Everyone associates automotive electronics with extreme demands for reliability. But as automotive microcontrollers and SoCs assume more and more of the mission-critical responsibilities for the automobile—keeping it running, keeping it intact, keeping it in the family—the need for security and authentication in those processors has grown rapidly and, for the most part, unremarked. Chavez says the demands are not yet as high as in, say, secure Smart Cards for banking, but they are headed that direction.

There are two separate issues involved, Chavez continues. First, there is the problem of intentional intrusion.
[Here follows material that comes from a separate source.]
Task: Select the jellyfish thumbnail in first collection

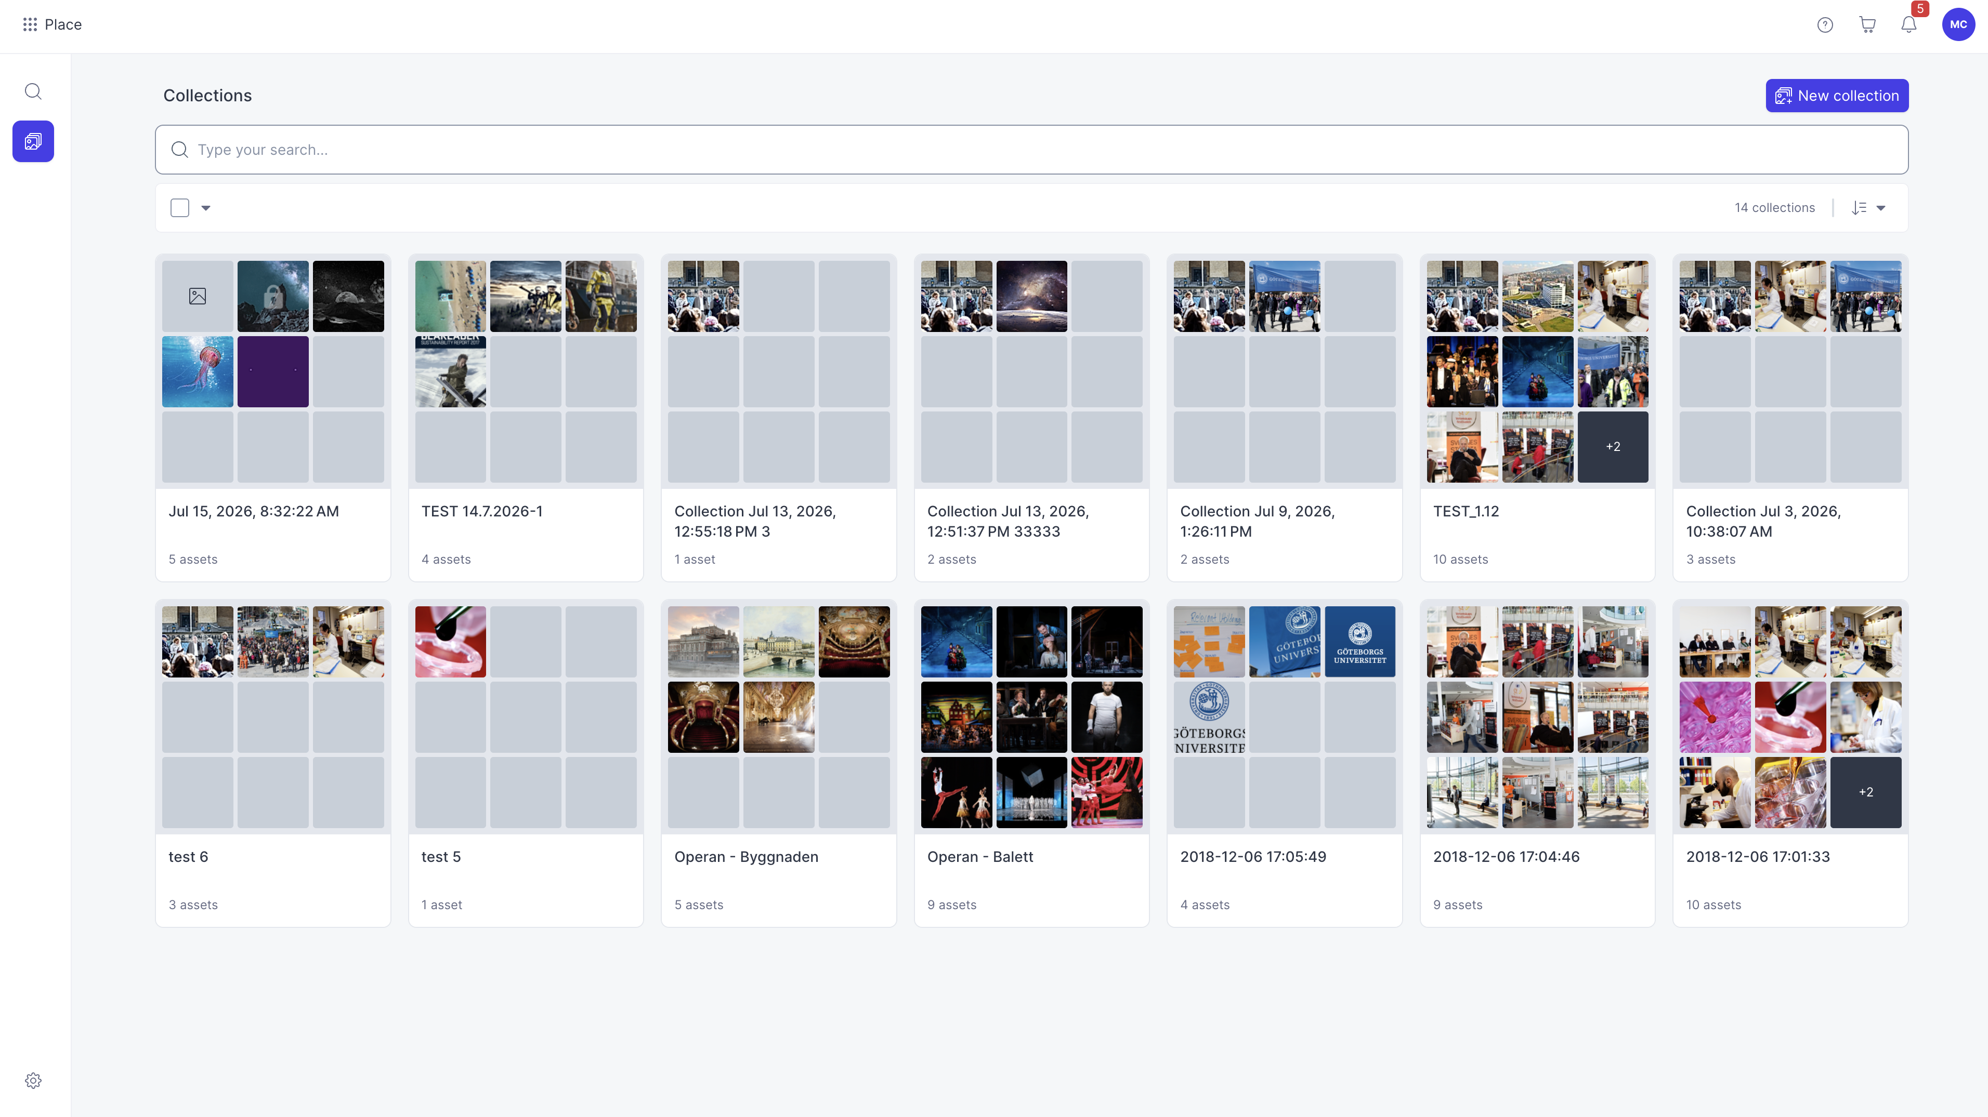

In tomorrow’s highly computerized vehicles, a thief, vandal, or assassin could achieve his purposes with elegant ease if he could gain control of a just a single key piece of code in the right microcontroller core. This makes authentication of access to the processors and protection against unauthorized intrusion increasingly important.

The problem emerged earliest in engine control software, where it has been fashionable in some circles to recode engine controllers for more power and torque at the expense of fuel efficiency, emissions and, quite probably, engine life. To prevent this, some manufacturers are now protecting program store with access keys. Not far behind will be intrusion monitoring, memory encryption and all the other techniques familiar to developers of Smart Cards and digital rights management systems.

The second issue is unintentional intrusion. There are so many processors, often coded by different vendors, operating in the same networks now that designers have to protect their systems against inadvertent corruption by another processor somewhere else in the network. This concern, Chavez says, is causing embedded designers to embrace one of their oldest enemies, the memory management unit. By providing hardware memory protection, an MMU can intercept most accesses to protected memory by unauthorized tasks, keeping an error in one program from crashing other unrelated systems.

In the past, embedded designers have sometimes used MMUs during prototype debug, but generally stripped them out or disabled them once the system was verified. Now, the MMU is gaining favor as a run-time protection against the unintended. It’s getting to be a cruel world out there for defenseless little MCUs, and designers are taking steps to bring them home safe.